Text START

Preservatives In Food – Changing The Paradigm

By now everyone has a heard a story about a fast food franchise burger that has defied the vagaries of time, and appears as good as the day it was bought, even years or decades later.

In Iceland, where the last MacDonalds store closed ten years ago, the very last cheeseburger and fries that were bought there are displayed in a glass case at the Iceland National Museum. Anyone can view the burger and marvel at its persistence. Source: https://www.abc.net.au/news/2019-11-05/25-year-old-mc-donalds-burger/11668660

And here in Australia, we have an even more remarkable story of the McDonald’s Quarter Pounder that two Adelaide mates kept for their friend until he returned – 25 years ago! After losing the burger in the back of a family member’s shed, the two friends found it again five years ago and it has since achieved celebrity status, even at one point having a Tinder profile! Source: https://www.abc.net.au/news/2019-11-05/25-year-old-mc-donalds-burger/11668660

But this month, Burger King has turned the narrative upside down, advertising what has been described as either a bold or vile marketing campaign to demonstrate its move away from preservatives in its fresh burgers. The advertisement features a video showing the decay of a fresh Whopper burger over 34 days, with the final image a definitively unappetising food item covered in green, fuzzy mould.

 

 

Burger King is hoping it the overt demonstration of its move from artificial preservatives and additives will encourage more burger sales. Certainly, the move reflects general consumer sentiment which has the seen the demand for fresh, unadulterated and organic foods climb exponentially in recent years. The simple fact is that consumers are more sensitive to what’s in their food and demanding transparency with respect to food labelling and quality. And no food companies are immune from it, even the big franchise fast food chains. Source: adweek.com

While the confronting advertisement has provide a boon for marketing commentators around the world, the real message is far more important – just what is it that consumers want in their food and what do they want to know about it?

It’s important to note at the outset that preservatives aren’t all bad – humans have been preserving food for time immemorial – whether it’s through the addition of salt, sugar, oil or vinegar, fermenting products like salami and small goods or making milk go further by manufacturing long lasting cheese. Additives which help keep food stored for longer have been a critical part of sustaining societies through lean years since the advent of agriculture. And many of those preserved food products – bacon, olives, cheese, salted fish, beef jerky, and so many more, are celebrated culinary staples for many cultures around the world.

However, the use of artificial, or manufactured, preservatives can present serious health challenges, ranging from breathing difficulties, hyperactivity, weakened heart tissue and possible links with increased risk of cancer and obesity. The real issue for many consumers relates to transparency about what is in their food, particularly if they are, or feel they are, at risk from one or more of the potential health risks. Australian chain restaurant , Guzman Y Gomez, has recently made the monumental step to remove all preservatives in their fast food, to become the first Australian chain to become ‘100% clean.’ This move, while extremely bold, has paid off for Guzman Y Gomez. They have seen an increase in sales nationwide since they announced their were going preservative free, and with proven success we hope to see other restaurants following in Guzman Y Gomez’ footsteps in the future.

 

Fortunately, food labelling laws and regulations continue to improve and consumers are increasingly in a position to take direct control over what they purchase based on knowledge. And big end food manufacturers and retailers are catching on – if customers don’t know and don’t trust, they won’t buy.

Text END
Dataset START

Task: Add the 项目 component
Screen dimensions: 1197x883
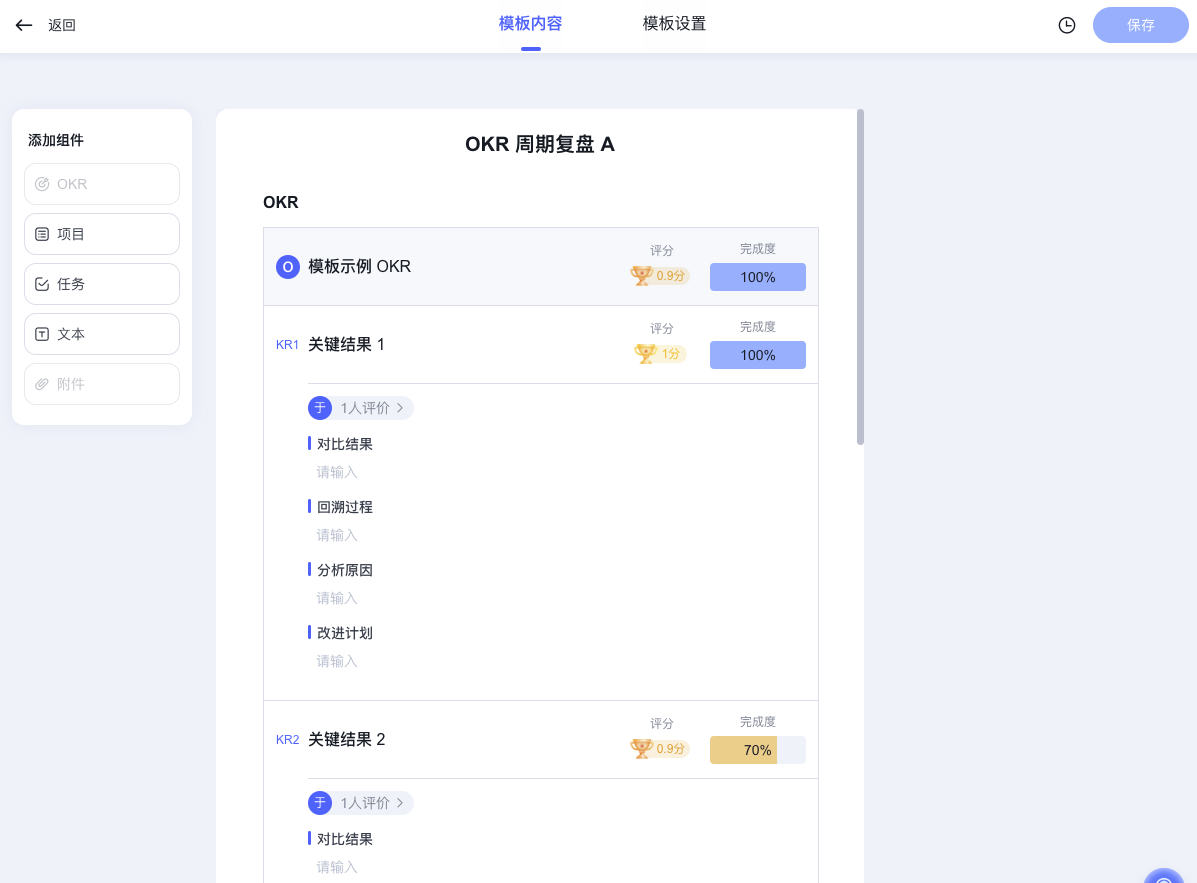Action: click(x=102, y=234)
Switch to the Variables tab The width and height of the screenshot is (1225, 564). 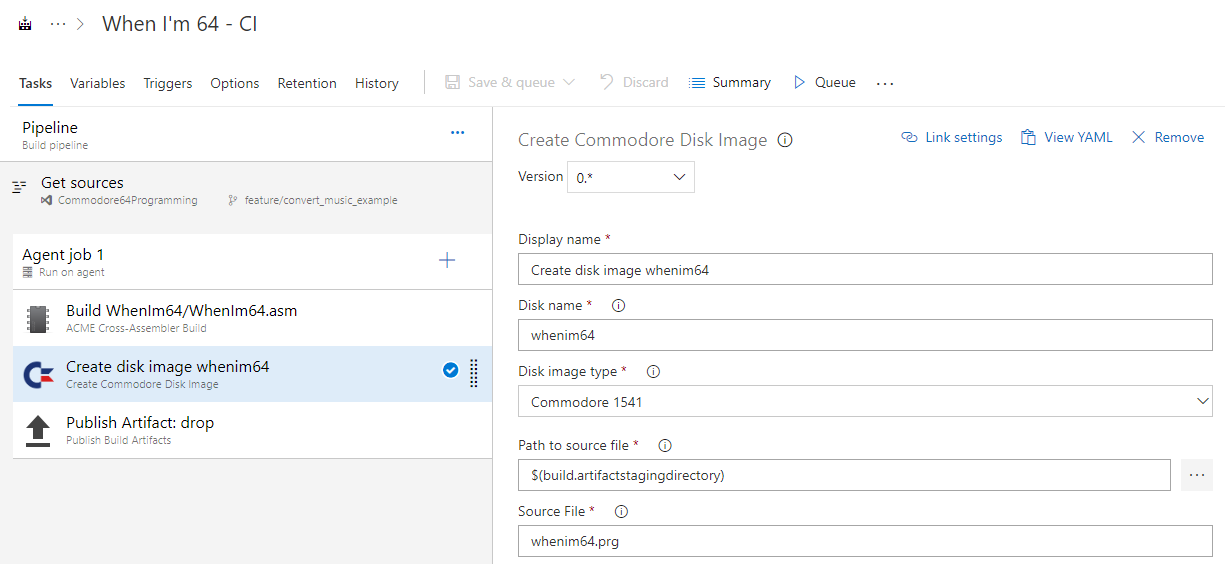[98, 83]
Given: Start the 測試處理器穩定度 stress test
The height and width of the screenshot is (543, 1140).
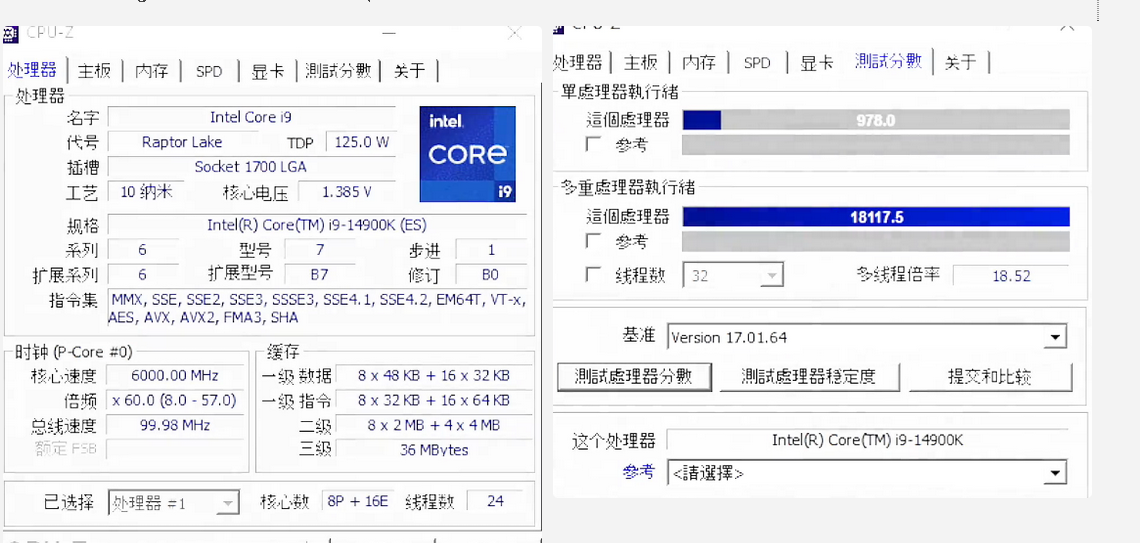Looking at the screenshot, I should click(808, 377).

Dataset END

--- Requirement 1 ---
Can you give the food preservatives article again from "However, the use" up to and including "in the future.", swapping "Guzman Y Gomez" for "GYG"?
--- Requirement 2 ---
Which preserved food products does the food preservatives article name as celebrated culinary staples for many cultures?
--- Requirement 3 ---
Do these statements agree with the food preservatives article? (a) The Burger King video shows a fresh Whopper decaying over 34 days. (b) The last McDonald's store in Iceland closed twenty years ago. (c) Guzman Y Gomez saw sales fall after going preservative free.

--- Task output 1 ---
However, the use of artificial, or manufactured, preservatives can present serious health challenges, ranging from breathing difficulties, hyperactivity, weakened heart tissue and possible links with increased risk of cancer and obesity. The real issue for many consumers relates to transparency about what is in their food, particularly if they are, or feel they are, at risk from one or more of the potential health risks. Australian chain restaurant , GYG, has recently made the monumental step to remove all preservatives in their fast food, to become the first Australian chain to become ‘100% clean.’ This move, while extremely bold, has paid off for GYG. They have seen an increase in sales nationwide since they announced their were going preservative free, and with proven success we hope to see other restaurants following in GYG’ footsteps in the future.

--- Task output 2 ---
Bacon, olives, cheese, salted fish, beef jerky

--- Task output 3 ---
(a) Yes: "showing the decay of a fresh Whopper burger over 34 days"
(b) No: "the last MacDonalds store closed ten years ago"
(c) No: "They have seen an increase in sales nationwide"